Task objective: Rewrite the rows from the line with "Start a huddle with headphones icon" through the line with "Click the saved", swapping "icon" for "symbol" and leaving everything else as it is.

Stored dataset items
☆ ☆ ☆ ☆ ☆ ☆ ☆
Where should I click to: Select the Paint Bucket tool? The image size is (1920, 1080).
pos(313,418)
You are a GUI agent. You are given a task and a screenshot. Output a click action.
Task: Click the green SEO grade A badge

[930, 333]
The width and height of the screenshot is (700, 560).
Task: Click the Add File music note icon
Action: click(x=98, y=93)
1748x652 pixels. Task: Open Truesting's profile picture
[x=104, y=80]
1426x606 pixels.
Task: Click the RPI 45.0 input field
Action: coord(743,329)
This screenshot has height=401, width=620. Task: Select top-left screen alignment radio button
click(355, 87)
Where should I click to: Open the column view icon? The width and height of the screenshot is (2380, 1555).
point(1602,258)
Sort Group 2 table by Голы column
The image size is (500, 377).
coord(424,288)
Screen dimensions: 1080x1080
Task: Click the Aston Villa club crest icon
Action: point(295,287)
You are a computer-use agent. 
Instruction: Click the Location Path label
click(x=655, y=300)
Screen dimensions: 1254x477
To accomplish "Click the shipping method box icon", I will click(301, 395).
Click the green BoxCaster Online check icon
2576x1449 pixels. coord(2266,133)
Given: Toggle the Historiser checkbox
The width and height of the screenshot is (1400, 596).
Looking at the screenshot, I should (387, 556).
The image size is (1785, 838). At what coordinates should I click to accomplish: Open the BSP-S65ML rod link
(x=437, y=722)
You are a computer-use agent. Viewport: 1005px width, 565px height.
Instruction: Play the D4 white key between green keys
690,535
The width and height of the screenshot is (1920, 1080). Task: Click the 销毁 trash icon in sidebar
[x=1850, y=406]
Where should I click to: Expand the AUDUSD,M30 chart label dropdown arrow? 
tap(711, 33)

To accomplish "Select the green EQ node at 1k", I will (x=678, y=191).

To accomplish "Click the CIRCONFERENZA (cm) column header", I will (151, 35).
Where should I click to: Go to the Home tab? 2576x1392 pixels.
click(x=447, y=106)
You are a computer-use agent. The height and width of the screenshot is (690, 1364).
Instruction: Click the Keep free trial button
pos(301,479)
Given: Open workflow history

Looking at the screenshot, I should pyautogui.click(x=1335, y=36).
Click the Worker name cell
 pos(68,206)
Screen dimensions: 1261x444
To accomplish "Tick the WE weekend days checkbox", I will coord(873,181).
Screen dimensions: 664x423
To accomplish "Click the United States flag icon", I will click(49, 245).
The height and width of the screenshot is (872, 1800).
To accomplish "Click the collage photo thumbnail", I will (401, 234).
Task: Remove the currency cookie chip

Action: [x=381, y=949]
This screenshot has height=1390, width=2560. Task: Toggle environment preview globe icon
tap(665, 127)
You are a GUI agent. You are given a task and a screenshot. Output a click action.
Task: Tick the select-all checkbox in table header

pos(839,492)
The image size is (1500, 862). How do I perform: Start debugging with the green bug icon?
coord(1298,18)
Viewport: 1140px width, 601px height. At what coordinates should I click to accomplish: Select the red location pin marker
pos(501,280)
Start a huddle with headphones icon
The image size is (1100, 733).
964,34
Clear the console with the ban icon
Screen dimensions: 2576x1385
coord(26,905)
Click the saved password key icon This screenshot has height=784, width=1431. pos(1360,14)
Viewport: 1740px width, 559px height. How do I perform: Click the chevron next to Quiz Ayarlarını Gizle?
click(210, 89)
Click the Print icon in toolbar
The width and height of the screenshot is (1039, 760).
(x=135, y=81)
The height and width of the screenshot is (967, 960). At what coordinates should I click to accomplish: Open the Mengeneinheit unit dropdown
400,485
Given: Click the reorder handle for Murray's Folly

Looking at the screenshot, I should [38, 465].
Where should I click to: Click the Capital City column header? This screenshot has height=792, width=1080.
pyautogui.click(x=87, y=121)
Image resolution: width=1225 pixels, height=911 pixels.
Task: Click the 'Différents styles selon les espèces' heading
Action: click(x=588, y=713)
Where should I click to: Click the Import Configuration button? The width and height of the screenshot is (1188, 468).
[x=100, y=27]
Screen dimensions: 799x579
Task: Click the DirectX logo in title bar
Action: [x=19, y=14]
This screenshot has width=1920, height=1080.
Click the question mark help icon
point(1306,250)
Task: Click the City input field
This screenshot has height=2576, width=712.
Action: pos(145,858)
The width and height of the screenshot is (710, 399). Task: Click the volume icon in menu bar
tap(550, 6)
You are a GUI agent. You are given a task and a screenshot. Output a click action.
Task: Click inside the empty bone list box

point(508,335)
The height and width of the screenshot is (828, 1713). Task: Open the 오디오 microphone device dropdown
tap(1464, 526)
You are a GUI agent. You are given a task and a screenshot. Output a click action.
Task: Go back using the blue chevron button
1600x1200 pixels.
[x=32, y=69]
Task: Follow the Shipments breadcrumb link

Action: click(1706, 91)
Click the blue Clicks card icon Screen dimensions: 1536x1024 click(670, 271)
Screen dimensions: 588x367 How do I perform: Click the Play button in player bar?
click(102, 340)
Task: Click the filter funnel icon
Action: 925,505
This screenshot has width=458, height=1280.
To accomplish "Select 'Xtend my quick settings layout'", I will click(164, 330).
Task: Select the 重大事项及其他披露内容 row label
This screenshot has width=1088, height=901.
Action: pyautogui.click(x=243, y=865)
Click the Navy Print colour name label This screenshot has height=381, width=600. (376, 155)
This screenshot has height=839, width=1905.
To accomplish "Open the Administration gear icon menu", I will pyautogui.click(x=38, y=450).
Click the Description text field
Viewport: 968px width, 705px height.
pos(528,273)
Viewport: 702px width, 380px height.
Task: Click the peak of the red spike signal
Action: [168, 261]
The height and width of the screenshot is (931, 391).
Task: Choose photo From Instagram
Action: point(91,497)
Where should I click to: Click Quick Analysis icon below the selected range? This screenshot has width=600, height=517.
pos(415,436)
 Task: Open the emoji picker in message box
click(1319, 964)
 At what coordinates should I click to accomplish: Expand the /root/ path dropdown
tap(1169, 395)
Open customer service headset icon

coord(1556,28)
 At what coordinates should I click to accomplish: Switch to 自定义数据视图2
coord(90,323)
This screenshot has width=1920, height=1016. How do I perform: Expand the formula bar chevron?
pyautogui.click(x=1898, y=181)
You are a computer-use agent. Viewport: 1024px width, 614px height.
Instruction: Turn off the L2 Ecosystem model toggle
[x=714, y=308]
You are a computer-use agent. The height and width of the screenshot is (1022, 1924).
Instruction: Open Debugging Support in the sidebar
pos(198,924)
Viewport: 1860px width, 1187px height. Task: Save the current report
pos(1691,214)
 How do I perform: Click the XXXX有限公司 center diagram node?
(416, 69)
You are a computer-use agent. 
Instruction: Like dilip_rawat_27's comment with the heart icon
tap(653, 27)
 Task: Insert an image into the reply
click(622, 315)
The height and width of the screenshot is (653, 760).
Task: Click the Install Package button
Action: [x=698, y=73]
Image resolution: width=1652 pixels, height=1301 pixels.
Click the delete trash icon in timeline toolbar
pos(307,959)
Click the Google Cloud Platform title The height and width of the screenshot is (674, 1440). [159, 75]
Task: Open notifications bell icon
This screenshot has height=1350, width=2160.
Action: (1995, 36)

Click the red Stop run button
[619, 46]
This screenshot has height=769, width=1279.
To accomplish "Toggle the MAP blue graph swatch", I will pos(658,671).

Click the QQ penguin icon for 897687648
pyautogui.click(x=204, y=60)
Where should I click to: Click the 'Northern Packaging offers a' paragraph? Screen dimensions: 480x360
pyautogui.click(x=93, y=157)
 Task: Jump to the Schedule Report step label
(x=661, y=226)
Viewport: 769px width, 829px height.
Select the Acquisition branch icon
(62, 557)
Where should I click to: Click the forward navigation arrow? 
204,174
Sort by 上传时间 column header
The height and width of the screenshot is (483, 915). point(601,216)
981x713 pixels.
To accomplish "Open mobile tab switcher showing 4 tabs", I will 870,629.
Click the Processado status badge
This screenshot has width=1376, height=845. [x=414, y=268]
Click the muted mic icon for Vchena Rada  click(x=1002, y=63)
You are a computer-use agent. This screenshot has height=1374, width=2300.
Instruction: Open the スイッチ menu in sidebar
☆ ☆ ☆ ☆ ☆ ☆ ☆
Written solution:
Start a huddle with headphones symbol
The image size is (1100, 733).
964,34
Clear the console with the ban symbol
Screen dimensions: 2576x1385
coord(26,905)
Click the saved password key symbol This screenshot has height=784, width=1431. pos(1360,14)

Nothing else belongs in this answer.